Detalhes bibliográficos
Ano de defesa: 2007
Autor(a) principal: Francisco Henrique de Freitas Viana
Orientador(a): Não Informado pela instituição
Banca de defesa: Não Informado pela instituição
Tipo de documento: Dissertação
Tipo de acesso: Acesso aberto
Idioma: por
Instituição de defesa: Universidade Federal de Minas Gerais
UFMG
Programa de Pós-Graduação: Não Informado pela instituição
Departamento: Não Informado pela instituição
País: Não Informado pela instituição
Palavras-chave em Português:
Link de acesso: http://hdl.handle.net/1843/RVMR-794N3K
Resumo: It is well-know that the final cost of commercial products is mostly due to expenses with their transport.

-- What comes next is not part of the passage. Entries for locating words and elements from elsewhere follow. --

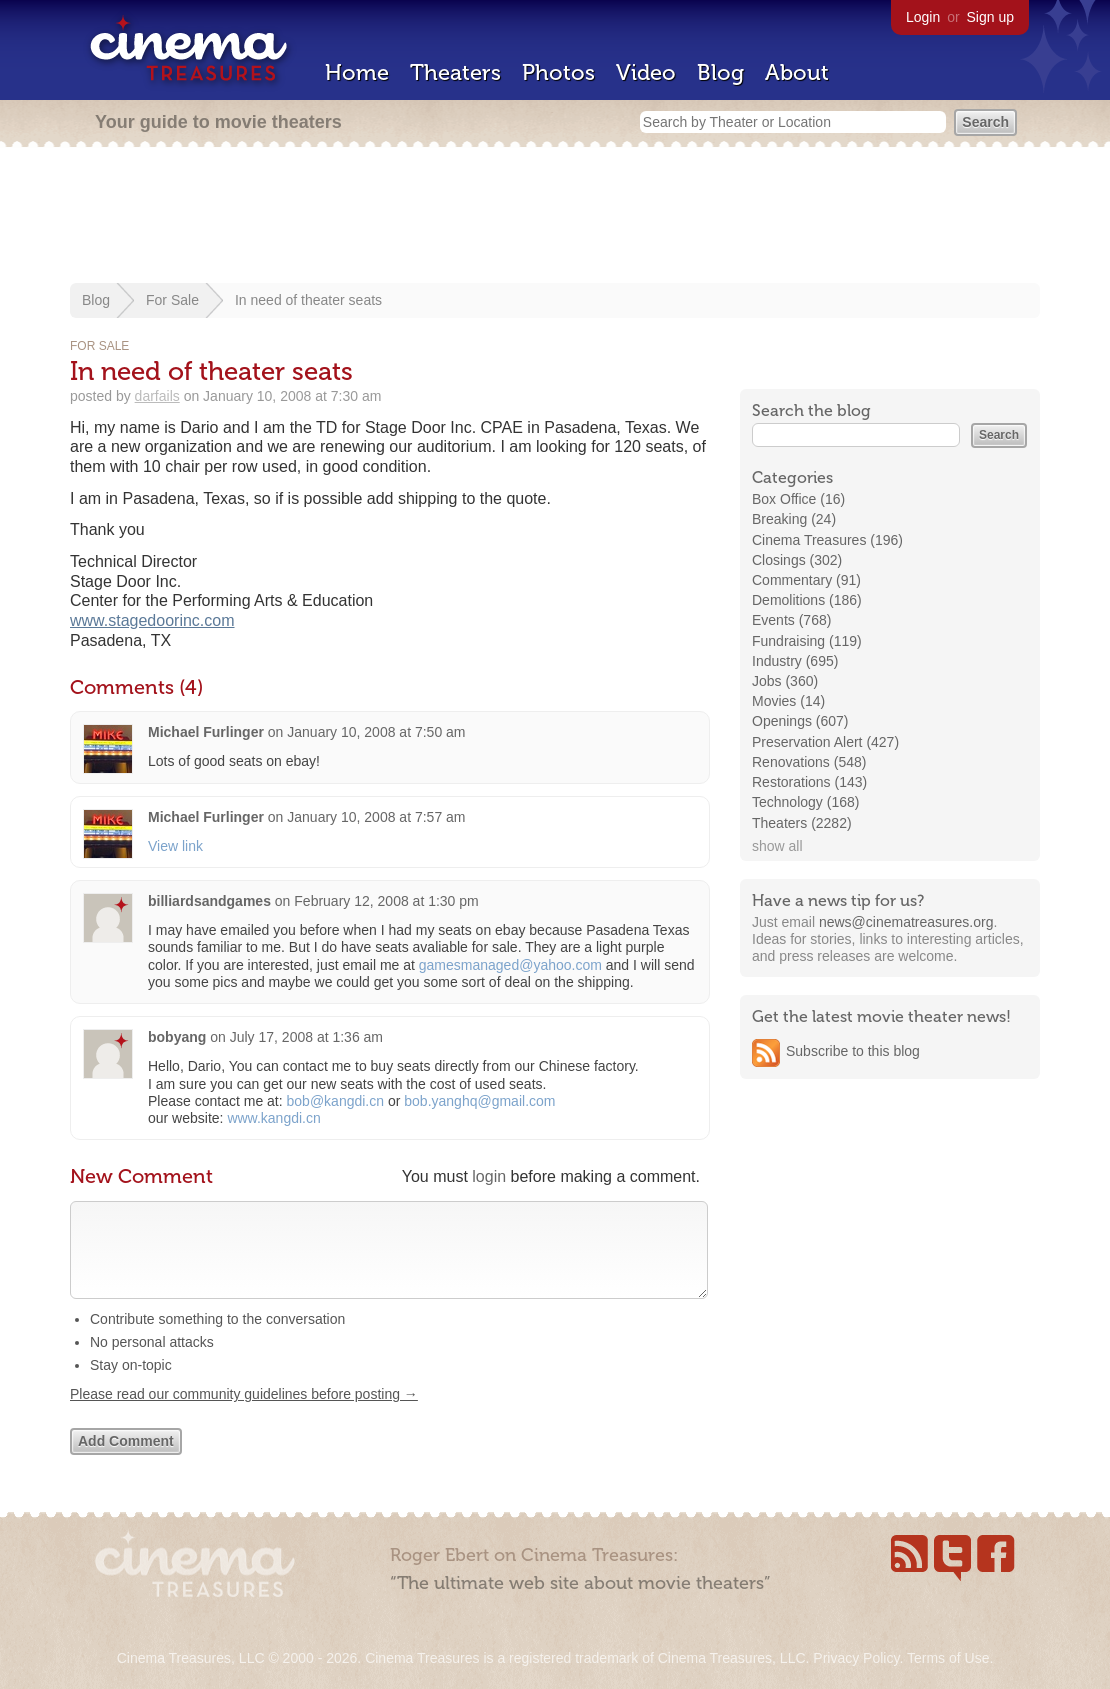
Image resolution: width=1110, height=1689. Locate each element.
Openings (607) (800, 721)
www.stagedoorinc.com (152, 620)
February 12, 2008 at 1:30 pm (386, 901)
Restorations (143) (809, 782)
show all (777, 846)
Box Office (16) (798, 499)
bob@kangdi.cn (336, 1101)
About (797, 72)
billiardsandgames (209, 901)
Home (357, 72)
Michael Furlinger (208, 732)
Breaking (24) (794, 519)
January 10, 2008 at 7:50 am (376, 732)
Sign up (990, 17)
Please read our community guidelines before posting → (244, 1414)
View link (175, 846)
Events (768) (791, 620)
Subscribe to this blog (853, 1051)
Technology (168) (805, 802)
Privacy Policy (856, 1658)
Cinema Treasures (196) (827, 540)
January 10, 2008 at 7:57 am (376, 817)
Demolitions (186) (807, 600)
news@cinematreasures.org (906, 922)
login (489, 1176)
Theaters (455, 72)
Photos (558, 72)
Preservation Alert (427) (825, 742)
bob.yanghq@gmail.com (479, 1101)
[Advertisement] (555, 217)
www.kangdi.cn (273, 1118)
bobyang (177, 1037)
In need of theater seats (308, 300)
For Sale (172, 300)
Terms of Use (948, 1658)
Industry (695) (795, 661)
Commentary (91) (806, 580)
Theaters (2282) (802, 823)
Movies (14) (788, 701)
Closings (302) (797, 560)
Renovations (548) (809, 762)
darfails (157, 396)
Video (646, 72)
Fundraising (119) (807, 641)
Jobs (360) (785, 681)
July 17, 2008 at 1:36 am (306, 1037)
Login (923, 17)
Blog (720, 72)
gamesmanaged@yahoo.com (510, 965)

In this context, appears the vehicle routing problem that aims to optimize the routes of a fleet which is responsible of providing pick-up and delivery services. In face of the necessity in attending requests that come during the fleet's operation time, appears the dynamic vehicle routing problem. This dissertation brings an approach to obtain good quality solutions to the time-dependent dynamic time-window vehicle routing problem. A framework was proposed based on column generation heuristic that uses a evolutionary algorithm aiming to generate a solution set to the problem. Moreover, the evolutionary algorithm generates a set of columns, or a set of routes that attends the problem's constraints, for a set partitioning problem formulation. The optimal solution for the set partitioning problem is a good solution for the vehicle routing problem. Three dynamic policies were presented to determinate the moment at which the new requests are sent to the dynamic evolutionary algorithm.The Online policy sends the request as soon as they are generated. The Size Demand policy stores the new requests in a buffer and sends them forward to the dynamic evolutionary algorithm only when the buffer is full. While the Periodic policy waits a fixed period of time before forwarding a new requests to the dynamic evolutionary algorithm. The framework was tested with the classic instances proposed by Solomon(1987). It was reported tests using the three policies presented and the results were analyzed by statistics.